**PROBLEM STATEMENT:**
The answer should contain every entry below, copied exactly.

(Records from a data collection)
________
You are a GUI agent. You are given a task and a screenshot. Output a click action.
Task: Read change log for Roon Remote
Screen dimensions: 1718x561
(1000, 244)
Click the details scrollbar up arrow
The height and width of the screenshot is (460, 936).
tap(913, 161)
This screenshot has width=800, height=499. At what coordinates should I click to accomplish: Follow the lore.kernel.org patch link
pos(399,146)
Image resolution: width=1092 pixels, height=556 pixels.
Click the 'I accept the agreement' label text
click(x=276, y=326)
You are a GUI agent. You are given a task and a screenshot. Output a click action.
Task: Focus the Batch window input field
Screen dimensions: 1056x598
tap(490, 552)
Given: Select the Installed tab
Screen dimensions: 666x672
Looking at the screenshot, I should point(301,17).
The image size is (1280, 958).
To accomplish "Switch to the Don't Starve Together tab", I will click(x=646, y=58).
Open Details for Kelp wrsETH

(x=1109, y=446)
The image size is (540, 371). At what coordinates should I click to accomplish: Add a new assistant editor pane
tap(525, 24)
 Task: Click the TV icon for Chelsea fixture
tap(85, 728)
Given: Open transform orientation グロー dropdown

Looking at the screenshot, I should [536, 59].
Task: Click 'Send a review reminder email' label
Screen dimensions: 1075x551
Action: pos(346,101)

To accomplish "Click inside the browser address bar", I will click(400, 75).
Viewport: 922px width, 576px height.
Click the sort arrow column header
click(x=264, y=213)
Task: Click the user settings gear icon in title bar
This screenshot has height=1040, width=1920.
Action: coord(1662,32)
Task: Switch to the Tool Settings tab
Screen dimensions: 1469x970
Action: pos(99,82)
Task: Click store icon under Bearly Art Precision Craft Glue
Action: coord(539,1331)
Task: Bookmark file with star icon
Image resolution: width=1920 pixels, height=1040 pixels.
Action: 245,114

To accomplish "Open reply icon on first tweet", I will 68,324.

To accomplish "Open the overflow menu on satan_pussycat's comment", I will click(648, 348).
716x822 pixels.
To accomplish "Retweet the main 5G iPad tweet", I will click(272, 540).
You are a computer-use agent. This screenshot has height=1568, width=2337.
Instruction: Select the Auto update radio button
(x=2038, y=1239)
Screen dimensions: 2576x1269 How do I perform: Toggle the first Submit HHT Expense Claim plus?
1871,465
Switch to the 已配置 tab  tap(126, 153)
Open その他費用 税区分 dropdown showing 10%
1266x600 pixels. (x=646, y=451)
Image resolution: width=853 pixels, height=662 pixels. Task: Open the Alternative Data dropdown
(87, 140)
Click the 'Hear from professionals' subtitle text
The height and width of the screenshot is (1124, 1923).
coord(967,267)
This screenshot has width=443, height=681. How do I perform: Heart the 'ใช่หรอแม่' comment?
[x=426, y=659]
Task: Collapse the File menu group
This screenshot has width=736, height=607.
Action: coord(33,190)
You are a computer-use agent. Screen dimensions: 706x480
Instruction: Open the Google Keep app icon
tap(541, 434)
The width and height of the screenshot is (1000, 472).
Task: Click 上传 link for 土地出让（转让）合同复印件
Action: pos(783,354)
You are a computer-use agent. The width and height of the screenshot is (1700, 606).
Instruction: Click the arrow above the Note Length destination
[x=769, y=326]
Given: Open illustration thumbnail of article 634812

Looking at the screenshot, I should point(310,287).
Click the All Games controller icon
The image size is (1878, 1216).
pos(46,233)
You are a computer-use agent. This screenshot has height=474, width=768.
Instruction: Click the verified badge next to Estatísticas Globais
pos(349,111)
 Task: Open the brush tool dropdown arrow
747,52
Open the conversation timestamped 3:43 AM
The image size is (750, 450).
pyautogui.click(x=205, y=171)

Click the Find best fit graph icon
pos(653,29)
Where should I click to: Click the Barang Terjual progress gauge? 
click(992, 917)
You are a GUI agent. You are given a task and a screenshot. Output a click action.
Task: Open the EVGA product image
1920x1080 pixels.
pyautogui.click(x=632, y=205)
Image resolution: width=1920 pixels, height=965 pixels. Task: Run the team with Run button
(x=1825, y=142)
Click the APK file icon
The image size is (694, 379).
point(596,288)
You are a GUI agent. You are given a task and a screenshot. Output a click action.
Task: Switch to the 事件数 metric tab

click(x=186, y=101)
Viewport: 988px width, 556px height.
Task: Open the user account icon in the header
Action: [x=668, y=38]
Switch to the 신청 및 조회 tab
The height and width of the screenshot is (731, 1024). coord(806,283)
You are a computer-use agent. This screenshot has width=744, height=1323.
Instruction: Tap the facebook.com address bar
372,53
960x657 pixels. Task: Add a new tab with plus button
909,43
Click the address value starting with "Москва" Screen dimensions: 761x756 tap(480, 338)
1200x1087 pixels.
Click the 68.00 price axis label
________
**ANSWER FOR THE TASK:**
You are a GUI agent. You are given a task and a screenshot. Output a click action.
Task: Read change log for Roon Remote
Screen dimensions: 1718x561
(1000, 244)
Click the details scrollbar up arrow
The height and width of the screenshot is (460, 936).
tap(913, 161)
This screenshot has width=800, height=499. At what coordinates should I click to accomplish: Follow the lore.kernel.org patch link
pos(399,146)
Image resolution: width=1092 pixels, height=556 pixels.
Click the 'I accept the agreement' label text
click(x=276, y=326)
You are a GUI agent. You are given a task and a screenshot. Output a click action.
Task: Focus the Batch window input field
Screen dimensions: 1056x598
tap(490, 552)
Given: Select the Installed tab
Screen dimensions: 666x672
Looking at the screenshot, I should point(301,17).
The image size is (1280, 958).
To accomplish "Switch to the Don't Starve Together tab", I will click(x=646, y=58).
Open Details for Kelp wrsETH

(x=1109, y=446)
The image size is (540, 371). At what coordinates should I click to accomplish: Add a new assistant editor pane
tap(525, 24)
 Task: Click the TV icon for Chelsea fixture
tap(85, 728)
Given: Open transform orientation グロー dropdown

Looking at the screenshot, I should [536, 59].
Task: Click 'Send a review reminder email' label
Screen dimensions: 1075x551
Action: pos(346,101)

To accomplish "Click inside the browser address bar", I will click(400, 75).
Viewport: 922px width, 576px height.
Click the sort arrow column header
click(x=264, y=213)
Task: Click the user settings gear icon in title bar
This screenshot has height=1040, width=1920.
Action: coord(1662,32)
Task: Switch to the Tool Settings tab
Screen dimensions: 1469x970
Action: pos(99,82)
Task: Click store icon under Bearly Art Precision Craft Glue
Action: coord(539,1331)
Task: Bookmark file with star icon
Image resolution: width=1920 pixels, height=1040 pixels.
Action: 245,114

To accomplish "Open reply icon on first tweet", I will 68,324.

To accomplish "Open the overflow menu on satan_pussycat's comment", I will click(648, 348).
716x822 pixels.
To accomplish "Retweet the main 5G iPad tweet", I will click(272, 540).
You are a computer-use agent. This screenshot has height=1568, width=2337.
Instruction: Select the Auto update radio button
(x=2038, y=1239)
Screen dimensions: 2576x1269 How do I perform: Toggle the first Submit HHT Expense Claim plus?
1871,465
Switch to the 已配置 tab  tap(126, 153)
Open その他費用 税区分 dropdown showing 10%
1266x600 pixels. (x=646, y=451)
Image resolution: width=853 pixels, height=662 pixels. Task: Open the Alternative Data dropdown
(87, 140)
Click the 'Hear from professionals' subtitle text
The height and width of the screenshot is (1124, 1923).
coord(967,267)
This screenshot has width=443, height=681. How do I perform: Heart the 'ใช่หรอแม่' comment?
[x=426, y=659]
Task: Collapse the File menu group
This screenshot has width=736, height=607.
Action: coord(33,190)
You are a computer-use agent. Screen dimensions: 706x480
Instruction: Open the Google Keep app icon
tap(541, 434)
The width and height of the screenshot is (1000, 472).
Task: Click 上传 link for 土地出让（转让）合同复印件
Action: pos(783,354)
You are a computer-use agent. The width and height of the screenshot is (1700, 606).
Instruction: Click the arrow above the Note Length destination
[x=769, y=326]
Given: Open illustration thumbnail of article 634812

Looking at the screenshot, I should point(310,287).
Click the All Games controller icon
The image size is (1878, 1216).
pos(46,233)
You are a computer-use agent. This screenshot has height=474, width=768.
Instruction: Click the verified badge next to Estatísticas Globais
pos(349,111)
 Task: Open the brush tool dropdown arrow
747,52
Open the conversation timestamped 3:43 AM
The image size is (750, 450).
pyautogui.click(x=205, y=171)

Click the Find best fit graph icon
pos(653,29)
Where should I click to: Click the Barang Terjual progress gauge? 
click(992, 917)
You are a GUI agent. You are given a task and a screenshot. Output a click action.
Task: Open the EVGA product image
1920x1080 pixels.
pyautogui.click(x=632, y=205)
Image resolution: width=1920 pixels, height=965 pixels. Task: Run the team with Run button
(x=1825, y=142)
Click the APK file icon
The image size is (694, 379).
point(596,288)
You are a GUI agent. You are given a task and a screenshot. Output a click action.
Task: Switch to the 事件数 metric tab

click(x=186, y=101)
Viewport: 988px width, 556px height.
Task: Open the user account icon in the header
Action: [x=668, y=38]
Switch to the 신청 및 조회 tab
The height and width of the screenshot is (731, 1024). coord(806,283)
You are a computer-use agent. This screenshot has width=744, height=1323.
Instruction: Tap the facebook.com address bar
372,53
960x657 pixels. Task: Add a new tab with plus button
909,43
Click the address value starting with "Москва" Screen dimensions: 761x756 tap(480, 338)
1200x1087 pixels.
Click the 68.00 price axis label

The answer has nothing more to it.